Scoring functions are important components in molecular docking for structure-based drug discovery. Traditional scoring functions, generally empirical- or force field-based, are robust and have proven to be useful for identifying hits and lead optimizations. Although multiple highly accurate deep learning- or machine learning-based scoring functions have been developed, their direct applications for docking and screening are limited. We describe a novel strategy to develop a reliable protein-ligand scoring function by augmenting the traditional scoring function Vina score using a correction term (OnionNet-SFCT). The correction term is developed based on an AdaBoost random forest model, utilizing multiple layers of contacts formed between protein residues and ligand atoms. In addition to the Vina score, the model considerably enhances the AutoDock Vina prediction abilities for docking and screening tasks based on different benchmarks (such as cross-docking dataset, CASF-2016, DUD-E and DUD-AD). Furthermore, our model could be combined with multiple docking applications to increase pose selection accuracies and screening abilities, indicating its wide usage for structure-based drug discoveries. Furthermore, in a reverse practice, the combined scoring strategy successfully identified multiple known receptors of a plant hormone. To summarize, the results show that the combination of data-driven model (OnionNet-SFCT) and empirical scoring function (Vina score) is a good scoring strategy that could be useful for structure-based drug discoveries and potentially target fishing in future.

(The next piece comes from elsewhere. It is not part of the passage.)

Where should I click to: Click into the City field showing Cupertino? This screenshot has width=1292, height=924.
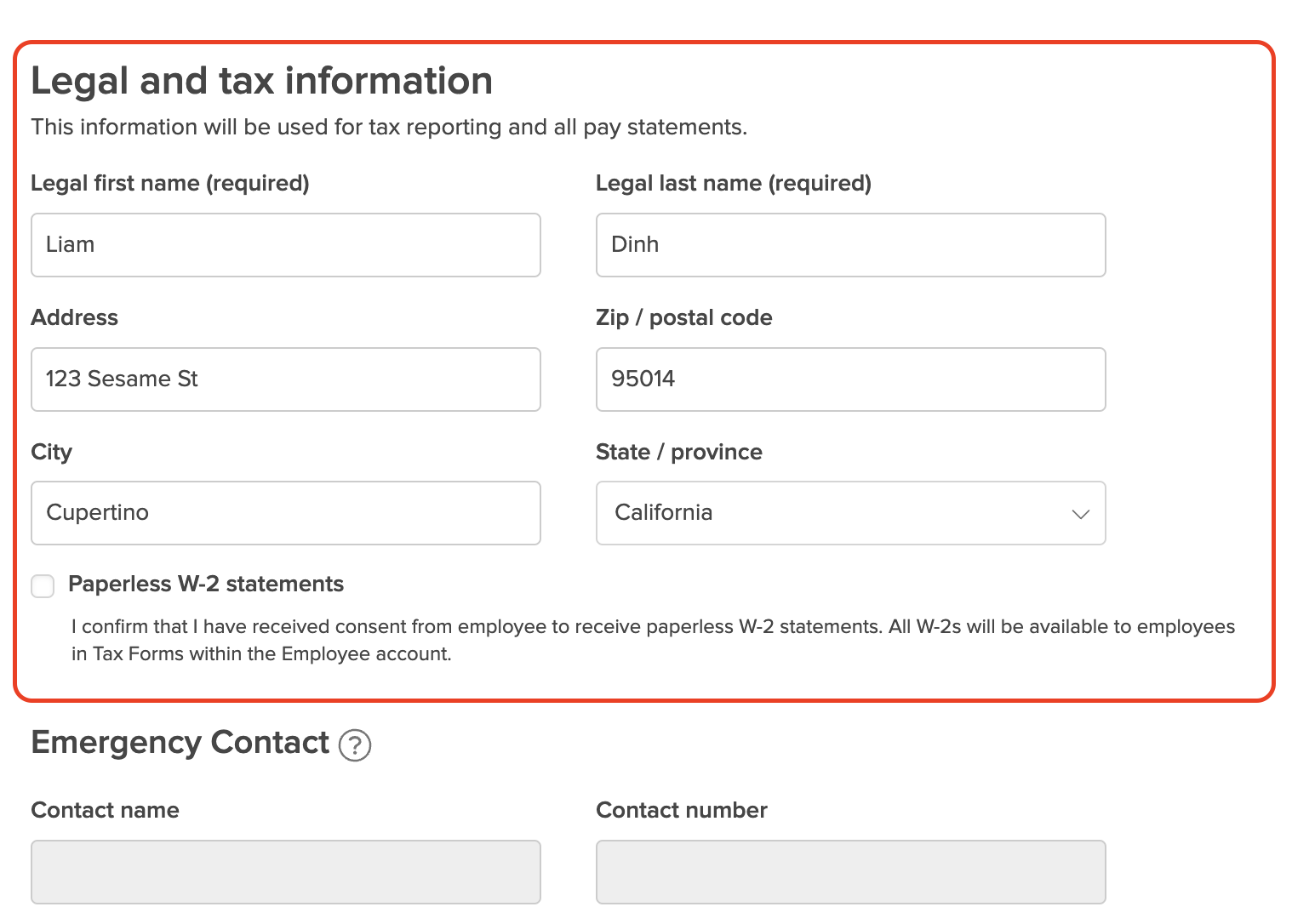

Keywords: machine learning; molecular docking; reversal virtual screening; scoring function; virtual screening.

Figure 1

The performance of different scoring models (OnionNet-SFCT only, Vina score only and OnionNet-SFCT+Vina) on redocking and cross-docking tasks. (A–B) the success rate of different scoring methods with ligand binding pocket was predefined (A) or unknown (setting receptor geometry center as the docking box center) (B). (C) The RMSD values of the top-ranking poses for each protein-ligand complex with (y-axis) or without (x-axis) OnionNet-SFCT term.

Figure 2

The performance of OnionNet-SFCT along with different scoring functions on redocking and cross-docking tasks. (A) The change of the average top-ranking pose RMSD values after rescoring with OnionNet-SFCT combined scoring functions. (B) The change of the success rate of the top-ranking poses after rescoring with OnionNet-SFCT combined scoring functions.

Figure 3

The docking power (A) and RMSD-energy correlations (B) of OnionNet-SFCT+Vina scoring strategy.

Figure 4

The screening power of the OnionNet-SFCT+Vina scoring strategy. (A) The enrichment factor (1%) of different scoring functions. (B) The success rate for identifying the best ligand in the top-ranking poses for different scoring functions. The confident intervals at 95% are indicated by black lines.

Figure 5

The per-target enrichment factor comparison with or without rescoring by OnionNet-SFCT+Vina or OnionNet-SFCT+Gnina on the two benchmarks DUD-E (A and B) and DUD-AD (C and D). For targets whose enrichment factors are largely increased (up to 30) with rescoring, the target names are labelled.

Figure 6

Comparison of binding modes in crystal structure (gray) and predicted by OnionNet-SFCT (green). The native protein structure is gray and binding site residue Phe65 is indicated by red sticks. The predicted protein structure is colored by the atom-level pocket probability scores (ranging from 0.0 to 1.0) where blue indicates low probability score and red indicates high probability score.

Figure 7

The feature importance of the OnionNet-SFCT model. The x-axis represents the contact distance cutoff, whereas the y-axis represents the element types of the ligand molecules. Each panel displays the importance of the interactions between different ligand atoms with a specific residue type. The color scales indicate the feature importance, with yellow color suggests the highest importance whereas the blue color indicates the lowest importance.